This thesis experimentally studies quantum interference phenomena and quantum coherence in mesoscopic systems, and quantum transport as well as magnetotransport in various materials system. One overarching aim is exploring the different mechanisms that give rise to quantum phase decoherence in lithographically patterned mesoscopic structures, of importance in the field of quantum technologies and spintronics. Various mesoscopic structures, namely quantum stadia, quantum wires, and side-gated rings, were fabricated to function as quantum interference devices and platforms to study quantum coherence on two-dimensional electron systems in InGaAs/InAlAs heterostructures. The mesoscopic structures were fabricated by photolithography and electron-beam lithography. The dependence of quantum coherence on geometry or temperature is investigated for each of the quantum interference devices.

In the case of quantum stadia, phase coherence lengths were extracted by universal conductance fluctuations, and the extracted phase coherence lengths show a dependence on both temperature and geometry. Phase coherence lengths decreased with increasing temperature, as expected. Moreover, phase coherence lengths also varied with the width-to-length ratio and length of the side wires connected to the stadia, where competition between Nyquist decoherence and environmental coupling decoherence mechanisms coexists. For the quantum wires studied, the phase coherence lengths were extracted from antilocalization signals. Antilocalization measurements provide a sensitive mean of probing the quantum mechanical correction to electronic transport. The phase coherence lengths increased as the wire length increased, due to reduction of the environmental coupling that induces decoherence at the ends of a wire; longer wires tend to have longer phase coherence lengths. In related work, the thesis shows that the spin coherence length, as limited by spin-orbit interaction, increases as the wire width decreases. Decoherence in side-gated rings was measured from the amplitudes of the quantum-mechanical Aharonov-Bohm oscillations. The side gates allow for an in-plane controllable electric field. Asymmetrically biased side-gate voltages allow for the breaking of the two-dimensional parity symmetry of the ring device, effectively resulting in reduced amplitude of the Aharonov-Bohm oscillations. The mechanism that contributes to decoherence in these rings appears to be related to the breaking of the spatial symmetry.
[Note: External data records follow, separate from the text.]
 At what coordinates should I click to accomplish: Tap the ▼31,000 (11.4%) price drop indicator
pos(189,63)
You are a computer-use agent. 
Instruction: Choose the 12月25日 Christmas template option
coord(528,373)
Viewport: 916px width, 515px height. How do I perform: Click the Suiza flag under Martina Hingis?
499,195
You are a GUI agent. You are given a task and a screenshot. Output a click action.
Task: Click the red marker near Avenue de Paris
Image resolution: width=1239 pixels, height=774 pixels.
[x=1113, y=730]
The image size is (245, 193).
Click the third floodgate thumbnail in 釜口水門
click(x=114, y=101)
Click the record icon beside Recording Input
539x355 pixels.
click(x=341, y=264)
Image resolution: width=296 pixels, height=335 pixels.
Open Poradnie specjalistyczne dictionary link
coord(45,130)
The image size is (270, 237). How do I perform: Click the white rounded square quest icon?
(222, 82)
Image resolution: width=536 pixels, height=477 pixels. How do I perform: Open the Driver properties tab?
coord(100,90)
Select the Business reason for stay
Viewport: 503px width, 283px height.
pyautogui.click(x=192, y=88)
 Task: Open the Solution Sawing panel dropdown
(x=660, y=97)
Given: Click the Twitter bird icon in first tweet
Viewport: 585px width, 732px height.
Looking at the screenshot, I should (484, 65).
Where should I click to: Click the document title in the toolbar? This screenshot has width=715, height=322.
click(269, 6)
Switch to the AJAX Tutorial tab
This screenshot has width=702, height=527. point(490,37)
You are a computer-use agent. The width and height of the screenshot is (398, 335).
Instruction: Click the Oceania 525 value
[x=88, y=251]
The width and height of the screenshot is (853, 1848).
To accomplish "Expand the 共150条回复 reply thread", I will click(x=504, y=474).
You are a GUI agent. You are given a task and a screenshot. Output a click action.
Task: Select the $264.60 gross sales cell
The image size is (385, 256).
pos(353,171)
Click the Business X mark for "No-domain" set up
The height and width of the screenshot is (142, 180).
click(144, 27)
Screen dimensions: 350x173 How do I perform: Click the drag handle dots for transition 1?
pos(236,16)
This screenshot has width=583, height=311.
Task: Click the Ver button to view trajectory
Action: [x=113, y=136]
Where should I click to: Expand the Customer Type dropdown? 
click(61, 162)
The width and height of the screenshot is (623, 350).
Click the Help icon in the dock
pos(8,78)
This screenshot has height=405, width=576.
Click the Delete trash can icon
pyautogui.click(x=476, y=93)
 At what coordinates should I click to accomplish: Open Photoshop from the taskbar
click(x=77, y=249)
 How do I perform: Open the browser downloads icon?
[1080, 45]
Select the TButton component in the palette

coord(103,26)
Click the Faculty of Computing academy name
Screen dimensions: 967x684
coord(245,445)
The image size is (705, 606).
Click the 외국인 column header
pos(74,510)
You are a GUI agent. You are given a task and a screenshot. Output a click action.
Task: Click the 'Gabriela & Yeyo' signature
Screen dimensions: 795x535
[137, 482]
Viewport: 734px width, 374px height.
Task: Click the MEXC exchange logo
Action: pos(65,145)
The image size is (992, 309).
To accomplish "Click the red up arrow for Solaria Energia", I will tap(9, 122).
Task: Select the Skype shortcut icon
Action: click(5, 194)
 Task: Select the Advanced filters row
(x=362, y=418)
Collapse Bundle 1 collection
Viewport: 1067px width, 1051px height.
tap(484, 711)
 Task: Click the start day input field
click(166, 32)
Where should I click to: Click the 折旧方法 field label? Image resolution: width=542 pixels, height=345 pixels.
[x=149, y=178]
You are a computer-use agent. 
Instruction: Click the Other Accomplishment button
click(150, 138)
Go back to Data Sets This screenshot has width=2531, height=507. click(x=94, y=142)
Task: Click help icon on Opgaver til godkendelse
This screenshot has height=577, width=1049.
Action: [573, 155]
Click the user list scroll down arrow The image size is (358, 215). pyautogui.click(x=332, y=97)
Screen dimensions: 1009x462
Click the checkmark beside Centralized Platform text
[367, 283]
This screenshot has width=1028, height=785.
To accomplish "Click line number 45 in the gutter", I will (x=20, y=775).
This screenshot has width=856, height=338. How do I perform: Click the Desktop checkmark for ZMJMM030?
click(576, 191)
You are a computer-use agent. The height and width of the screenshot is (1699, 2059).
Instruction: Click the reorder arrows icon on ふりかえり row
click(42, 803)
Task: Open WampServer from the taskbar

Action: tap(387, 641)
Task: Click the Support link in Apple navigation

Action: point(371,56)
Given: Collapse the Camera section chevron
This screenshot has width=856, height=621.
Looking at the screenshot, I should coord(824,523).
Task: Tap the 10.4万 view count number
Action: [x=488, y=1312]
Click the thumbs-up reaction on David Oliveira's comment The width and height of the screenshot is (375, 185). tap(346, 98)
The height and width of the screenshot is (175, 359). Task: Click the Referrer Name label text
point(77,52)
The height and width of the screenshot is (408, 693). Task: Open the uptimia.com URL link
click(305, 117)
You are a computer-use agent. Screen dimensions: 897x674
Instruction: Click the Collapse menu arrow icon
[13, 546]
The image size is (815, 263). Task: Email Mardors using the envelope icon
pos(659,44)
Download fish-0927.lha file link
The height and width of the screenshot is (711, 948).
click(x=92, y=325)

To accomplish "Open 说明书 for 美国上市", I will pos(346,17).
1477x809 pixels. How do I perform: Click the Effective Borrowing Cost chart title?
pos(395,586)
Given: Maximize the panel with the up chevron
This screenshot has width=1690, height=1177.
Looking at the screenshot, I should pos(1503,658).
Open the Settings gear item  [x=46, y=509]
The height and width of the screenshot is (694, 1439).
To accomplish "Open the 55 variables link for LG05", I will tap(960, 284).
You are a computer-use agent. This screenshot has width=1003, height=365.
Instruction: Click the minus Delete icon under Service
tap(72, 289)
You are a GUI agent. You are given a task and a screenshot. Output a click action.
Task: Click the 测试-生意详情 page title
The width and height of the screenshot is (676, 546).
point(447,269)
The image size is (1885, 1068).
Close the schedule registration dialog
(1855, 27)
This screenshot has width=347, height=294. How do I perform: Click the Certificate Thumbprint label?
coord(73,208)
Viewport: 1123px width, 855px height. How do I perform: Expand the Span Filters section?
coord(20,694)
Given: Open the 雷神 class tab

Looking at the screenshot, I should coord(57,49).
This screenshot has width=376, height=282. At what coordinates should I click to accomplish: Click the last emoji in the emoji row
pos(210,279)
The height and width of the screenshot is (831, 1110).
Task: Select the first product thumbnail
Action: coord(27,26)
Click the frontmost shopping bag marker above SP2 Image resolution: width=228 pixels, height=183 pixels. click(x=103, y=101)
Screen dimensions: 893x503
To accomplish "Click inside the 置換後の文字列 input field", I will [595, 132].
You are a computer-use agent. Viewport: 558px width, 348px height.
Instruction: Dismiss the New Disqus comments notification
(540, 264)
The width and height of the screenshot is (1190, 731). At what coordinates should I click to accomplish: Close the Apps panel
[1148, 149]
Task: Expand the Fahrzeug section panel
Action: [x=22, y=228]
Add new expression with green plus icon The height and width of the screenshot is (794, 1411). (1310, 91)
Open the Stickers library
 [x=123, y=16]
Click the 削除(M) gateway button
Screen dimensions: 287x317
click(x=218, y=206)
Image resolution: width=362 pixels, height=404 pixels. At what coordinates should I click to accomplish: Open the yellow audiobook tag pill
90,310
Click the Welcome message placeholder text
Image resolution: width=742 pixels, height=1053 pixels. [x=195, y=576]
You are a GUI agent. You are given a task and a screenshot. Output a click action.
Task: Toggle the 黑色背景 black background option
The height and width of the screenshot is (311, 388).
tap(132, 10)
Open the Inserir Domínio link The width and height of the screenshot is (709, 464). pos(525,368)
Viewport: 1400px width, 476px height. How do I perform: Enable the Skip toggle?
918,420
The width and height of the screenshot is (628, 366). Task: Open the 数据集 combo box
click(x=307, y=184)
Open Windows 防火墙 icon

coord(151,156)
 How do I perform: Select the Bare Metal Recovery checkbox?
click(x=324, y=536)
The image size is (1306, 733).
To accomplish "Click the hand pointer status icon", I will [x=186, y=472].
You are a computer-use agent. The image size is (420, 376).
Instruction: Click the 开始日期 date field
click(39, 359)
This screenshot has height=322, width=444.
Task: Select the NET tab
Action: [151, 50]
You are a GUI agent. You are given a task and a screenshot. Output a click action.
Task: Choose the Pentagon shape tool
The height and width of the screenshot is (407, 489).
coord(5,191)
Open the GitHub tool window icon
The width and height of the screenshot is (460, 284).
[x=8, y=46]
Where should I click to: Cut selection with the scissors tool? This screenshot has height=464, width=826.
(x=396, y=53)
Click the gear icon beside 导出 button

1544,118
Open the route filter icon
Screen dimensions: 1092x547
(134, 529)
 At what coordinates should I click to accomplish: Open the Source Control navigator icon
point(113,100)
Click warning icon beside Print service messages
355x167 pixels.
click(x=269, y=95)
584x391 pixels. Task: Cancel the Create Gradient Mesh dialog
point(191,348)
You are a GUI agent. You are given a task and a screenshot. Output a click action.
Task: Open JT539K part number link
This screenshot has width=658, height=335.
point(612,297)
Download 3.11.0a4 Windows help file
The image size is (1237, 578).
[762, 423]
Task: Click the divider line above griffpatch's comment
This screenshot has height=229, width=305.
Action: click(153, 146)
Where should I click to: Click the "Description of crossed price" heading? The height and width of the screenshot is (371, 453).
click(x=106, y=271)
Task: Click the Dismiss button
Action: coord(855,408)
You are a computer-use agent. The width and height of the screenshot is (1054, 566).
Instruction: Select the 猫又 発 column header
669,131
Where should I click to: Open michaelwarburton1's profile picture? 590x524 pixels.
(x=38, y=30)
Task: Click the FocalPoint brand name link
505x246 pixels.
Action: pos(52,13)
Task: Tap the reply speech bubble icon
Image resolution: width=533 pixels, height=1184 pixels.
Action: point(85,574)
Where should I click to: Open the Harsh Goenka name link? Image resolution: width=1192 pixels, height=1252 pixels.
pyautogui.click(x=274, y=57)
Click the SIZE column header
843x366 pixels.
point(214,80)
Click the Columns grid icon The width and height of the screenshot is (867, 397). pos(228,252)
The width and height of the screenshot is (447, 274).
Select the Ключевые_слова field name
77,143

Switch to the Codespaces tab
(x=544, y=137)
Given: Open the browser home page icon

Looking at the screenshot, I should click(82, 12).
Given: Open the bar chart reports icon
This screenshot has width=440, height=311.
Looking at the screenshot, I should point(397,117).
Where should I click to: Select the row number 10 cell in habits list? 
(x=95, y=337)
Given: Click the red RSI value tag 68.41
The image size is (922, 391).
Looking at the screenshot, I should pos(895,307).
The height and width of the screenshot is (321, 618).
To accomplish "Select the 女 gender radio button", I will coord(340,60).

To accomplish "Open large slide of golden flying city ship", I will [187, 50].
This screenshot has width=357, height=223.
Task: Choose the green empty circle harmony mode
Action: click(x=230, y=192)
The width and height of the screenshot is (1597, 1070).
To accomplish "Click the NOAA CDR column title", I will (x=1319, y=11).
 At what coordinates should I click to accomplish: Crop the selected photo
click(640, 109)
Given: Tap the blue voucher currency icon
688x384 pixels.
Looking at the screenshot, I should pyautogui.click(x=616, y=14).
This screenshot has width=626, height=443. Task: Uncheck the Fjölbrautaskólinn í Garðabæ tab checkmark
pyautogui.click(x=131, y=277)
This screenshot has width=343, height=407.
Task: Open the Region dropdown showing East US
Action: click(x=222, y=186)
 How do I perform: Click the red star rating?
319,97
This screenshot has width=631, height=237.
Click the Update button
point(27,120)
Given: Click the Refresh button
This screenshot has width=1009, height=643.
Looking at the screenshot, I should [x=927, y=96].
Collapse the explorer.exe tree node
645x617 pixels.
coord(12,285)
Measurements of antilocalization and weak-localization as well as magnetotransport were used to probe interesting or unique quantum mechanical phenomena in the following two, quite different, materials system: bismuth iridate thin films, and Ge/AlAs heterostructures on GaAs or Si substrates. Both materials are of interest for future quantum technologies and devices. Measurements in bismuth iridate thin films reveal interesting transport characteristics such as logarithmic temperature dependence of the resistivity, multiple charge carriers, and antilocalization due to spin-orbit interaction in the system. Weak localization measurements in the Ge/AlAs heterostructure on GaAs or Si substrates show that single carrier transport is essentially located in the Ge layer only. Further, the weak localization results indicate the near-absence of spin-orbit interaction for carriers in the electronically active Ge layer, suggesting the potential use of this materials system as a promising candidate for future electronic device applications. In short, quantum transport and interference measurements probe the quantum-mechanical behavior of materials system for future quantum, spin and electronic technologies. Mesoscopic patterned geometries in InGaAs/InAlAs heterostructures offer a wide range of interesting and unique platforms to study quantum-mechanical phenomena, specifically quantum decoherence, in the solid state. The decoherence phenomena observed and the investigations to the underlying mechanisms studied and modeled in this thesis may be transferred to similar materials system, enriching the knowledge in the field of quantum technologies.

Magnetotransport and quantum transport were also applied to Ge/AlAs heterostructures and bismuth iridate thin films, to study the properties of their carrier systems.